Collected data entries
....................

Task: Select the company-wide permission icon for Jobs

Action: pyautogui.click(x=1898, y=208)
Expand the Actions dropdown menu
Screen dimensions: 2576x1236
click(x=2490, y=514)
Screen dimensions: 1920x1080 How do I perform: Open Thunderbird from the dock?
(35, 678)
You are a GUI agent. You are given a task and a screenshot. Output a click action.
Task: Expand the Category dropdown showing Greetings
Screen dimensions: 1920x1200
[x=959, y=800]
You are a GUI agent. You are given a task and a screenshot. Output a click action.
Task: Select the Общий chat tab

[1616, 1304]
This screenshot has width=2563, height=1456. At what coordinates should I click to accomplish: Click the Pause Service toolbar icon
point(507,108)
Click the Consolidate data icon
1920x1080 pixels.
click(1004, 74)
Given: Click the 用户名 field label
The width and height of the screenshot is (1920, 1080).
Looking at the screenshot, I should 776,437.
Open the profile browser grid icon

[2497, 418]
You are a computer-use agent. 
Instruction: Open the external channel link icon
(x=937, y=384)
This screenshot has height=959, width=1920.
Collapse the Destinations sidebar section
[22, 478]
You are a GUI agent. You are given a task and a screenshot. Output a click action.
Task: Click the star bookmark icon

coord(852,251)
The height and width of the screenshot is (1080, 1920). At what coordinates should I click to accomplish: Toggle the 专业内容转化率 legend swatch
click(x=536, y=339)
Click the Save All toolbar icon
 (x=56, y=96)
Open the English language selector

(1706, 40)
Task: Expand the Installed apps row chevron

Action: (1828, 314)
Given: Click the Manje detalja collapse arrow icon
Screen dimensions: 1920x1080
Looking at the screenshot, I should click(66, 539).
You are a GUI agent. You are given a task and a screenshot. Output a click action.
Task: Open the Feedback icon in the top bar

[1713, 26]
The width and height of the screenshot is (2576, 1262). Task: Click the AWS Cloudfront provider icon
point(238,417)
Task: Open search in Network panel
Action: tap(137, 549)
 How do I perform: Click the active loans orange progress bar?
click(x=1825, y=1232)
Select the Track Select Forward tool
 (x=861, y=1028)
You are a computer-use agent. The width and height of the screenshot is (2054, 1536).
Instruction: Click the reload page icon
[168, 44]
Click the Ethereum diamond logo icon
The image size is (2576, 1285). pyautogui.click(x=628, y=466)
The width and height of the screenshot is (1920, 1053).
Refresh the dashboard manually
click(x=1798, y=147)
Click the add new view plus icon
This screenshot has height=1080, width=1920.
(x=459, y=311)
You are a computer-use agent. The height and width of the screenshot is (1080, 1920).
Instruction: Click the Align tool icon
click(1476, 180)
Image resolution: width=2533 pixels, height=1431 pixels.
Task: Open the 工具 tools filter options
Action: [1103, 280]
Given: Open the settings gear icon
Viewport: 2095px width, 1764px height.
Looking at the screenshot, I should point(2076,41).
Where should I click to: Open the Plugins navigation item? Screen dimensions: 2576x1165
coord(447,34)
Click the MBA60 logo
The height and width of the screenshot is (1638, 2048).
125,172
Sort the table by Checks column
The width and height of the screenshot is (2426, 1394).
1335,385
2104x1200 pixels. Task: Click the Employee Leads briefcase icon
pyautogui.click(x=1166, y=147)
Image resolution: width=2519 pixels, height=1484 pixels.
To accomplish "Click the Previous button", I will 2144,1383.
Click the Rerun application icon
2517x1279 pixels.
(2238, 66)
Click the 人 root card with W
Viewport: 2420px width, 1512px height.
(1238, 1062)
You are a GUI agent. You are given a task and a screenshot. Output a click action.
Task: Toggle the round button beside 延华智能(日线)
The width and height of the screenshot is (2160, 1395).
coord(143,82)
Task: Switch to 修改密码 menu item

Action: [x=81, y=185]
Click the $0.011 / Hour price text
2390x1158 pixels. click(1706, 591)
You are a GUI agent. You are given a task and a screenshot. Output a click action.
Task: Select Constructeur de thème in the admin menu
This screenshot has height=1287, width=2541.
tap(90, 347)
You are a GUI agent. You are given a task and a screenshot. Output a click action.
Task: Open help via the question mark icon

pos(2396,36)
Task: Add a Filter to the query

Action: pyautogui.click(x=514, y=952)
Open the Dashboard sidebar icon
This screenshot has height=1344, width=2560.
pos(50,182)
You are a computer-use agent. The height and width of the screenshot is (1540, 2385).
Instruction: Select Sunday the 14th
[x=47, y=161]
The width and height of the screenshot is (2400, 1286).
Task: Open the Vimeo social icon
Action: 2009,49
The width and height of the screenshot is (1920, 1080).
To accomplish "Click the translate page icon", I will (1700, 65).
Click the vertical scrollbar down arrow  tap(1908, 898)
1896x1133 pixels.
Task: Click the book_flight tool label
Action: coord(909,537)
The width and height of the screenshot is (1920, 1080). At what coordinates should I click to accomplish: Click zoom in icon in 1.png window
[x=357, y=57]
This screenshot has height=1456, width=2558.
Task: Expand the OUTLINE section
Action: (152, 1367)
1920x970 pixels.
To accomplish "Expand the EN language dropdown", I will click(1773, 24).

....................

* [ABOUT THIS EXERCISE]: With no words changed, transcribe the records above.

* [SOLUTION FOR THIS PROBLEM]:
Task: Select the company-wide permission icon for Jobs

Action: pyautogui.click(x=1898, y=208)
Expand the Actions dropdown menu
Screen dimensions: 2576x1236
click(x=2490, y=514)
Screen dimensions: 1920x1080 How do I perform: Open Thunderbird from the dock?
(35, 678)
You are a GUI agent. You are given a task and a screenshot. Output a click action.
Task: Expand the Category dropdown showing Greetings
Screen dimensions: 1920x1200
[x=959, y=800]
You are a GUI agent. You are given a task and a screenshot. Output a click action.
Task: Select the Общий chat tab

[1616, 1304]
This screenshot has width=2563, height=1456. At what coordinates should I click to accomplish: Click the Pause Service toolbar icon
point(507,108)
Click the Consolidate data icon
1920x1080 pixels.
click(1004, 74)
Given: Click the 用户名 field label
The width and height of the screenshot is (1920, 1080).
Looking at the screenshot, I should 776,437.
Open the profile browser grid icon

[2497, 418]
You are a computer-use agent. 
Instruction: Open the external channel link icon
(x=937, y=384)
This screenshot has height=959, width=1920.
Collapse the Destinations sidebar section
[22, 478]
You are a GUI agent. You are given a task and a screenshot. Output a click action.
Task: Click the star bookmark icon

coord(852,251)
The height and width of the screenshot is (1080, 1920). At what coordinates should I click to accomplish: Toggle the 专业内容转化率 legend swatch
click(x=536, y=339)
Click the Save All toolbar icon
 (x=56, y=96)
Open the English language selector

(1706, 40)
Task: Expand the Installed apps row chevron

Action: (1828, 314)
Given: Click the Manje detalja collapse arrow icon
Screen dimensions: 1920x1080
Looking at the screenshot, I should click(66, 539).
You are a GUI agent. You are given a task and a screenshot. Output a click action.
Task: Open the Feedback icon in the top bar

[1713, 26]
The width and height of the screenshot is (2576, 1262). Task: Click the AWS Cloudfront provider icon
point(238,417)
Task: Open search in Network panel
Action: tap(137, 549)
 How do I perform: Click the active loans orange progress bar?
click(x=1825, y=1232)
Select the Track Select Forward tool
 (x=861, y=1028)
You are a computer-use agent. The width and height of the screenshot is (2054, 1536).
Instruction: Click the reload page icon
[168, 44]
Click the Ethereum diamond logo icon
The image size is (2576, 1285). pyautogui.click(x=628, y=466)
The width and height of the screenshot is (1920, 1053).
Refresh the dashboard manually
click(x=1798, y=147)
Click the add new view plus icon
This screenshot has height=1080, width=1920.
(x=459, y=311)
You are a computer-use agent. The height and width of the screenshot is (1080, 1920).
Instruction: Click the Align tool icon
click(1476, 180)
Image resolution: width=2533 pixels, height=1431 pixels.
Task: Open the 工具 tools filter options
Action: [1103, 280]
Given: Open the settings gear icon
Viewport: 2095px width, 1764px height.
Looking at the screenshot, I should point(2076,41).
Where should I click to: Open the Plugins navigation item? Screen dimensions: 2576x1165
coord(447,34)
Click the MBA60 logo
The height and width of the screenshot is (1638, 2048).
125,172
Sort the table by Checks column
The width and height of the screenshot is (2426, 1394).
1335,385
2104x1200 pixels. Task: Click the Employee Leads briefcase icon
pyautogui.click(x=1166, y=147)
Image resolution: width=2519 pixels, height=1484 pixels.
To accomplish "Click the Previous button", I will 2144,1383.
Click the Rerun application icon
2517x1279 pixels.
(2238, 66)
Click the 人 root card with W
Viewport: 2420px width, 1512px height.
(1238, 1062)
You are a GUI agent. You are given a task and a screenshot. Output a click action.
Task: Toggle the round button beside 延华智能(日线)
The width and height of the screenshot is (2160, 1395).
coord(143,82)
Task: Switch to 修改密码 menu item

Action: [x=81, y=185]
Click the $0.011 / Hour price text
2390x1158 pixels. click(1706, 591)
You are a GUI agent. You are given a task and a screenshot. Output a click action.
Task: Select Constructeur de thème in the admin menu
This screenshot has height=1287, width=2541.
tap(90, 347)
You are a GUI agent. You are given a task and a screenshot. Output a click action.
Task: Open help via the question mark icon

pos(2396,36)
Task: Add a Filter to the query

Action: pyautogui.click(x=514, y=952)
Open the Dashboard sidebar icon
This screenshot has height=1344, width=2560.
pos(50,182)
You are a computer-use agent. The height and width of the screenshot is (1540, 2385).
Instruction: Select Sunday the 14th
[x=47, y=161]
The width and height of the screenshot is (2400, 1286).
Task: Open the Vimeo social icon
Action: 2009,49
The width and height of the screenshot is (1920, 1080).
To accomplish "Click the translate page icon", I will (1700, 65).
Click the vertical scrollbar down arrow  tap(1908, 898)
1896x1133 pixels.
Task: Click the book_flight tool label
Action: coord(909,537)
The width and height of the screenshot is (1920, 1080). At what coordinates should I click to accomplish: Click zoom in icon in 1.png window
[x=357, y=57]
This screenshot has height=1456, width=2558.
Task: Expand the OUTLINE section
Action: (152, 1367)
1920x970 pixels.
To accomplish "Expand the EN language dropdown", I will click(1773, 24).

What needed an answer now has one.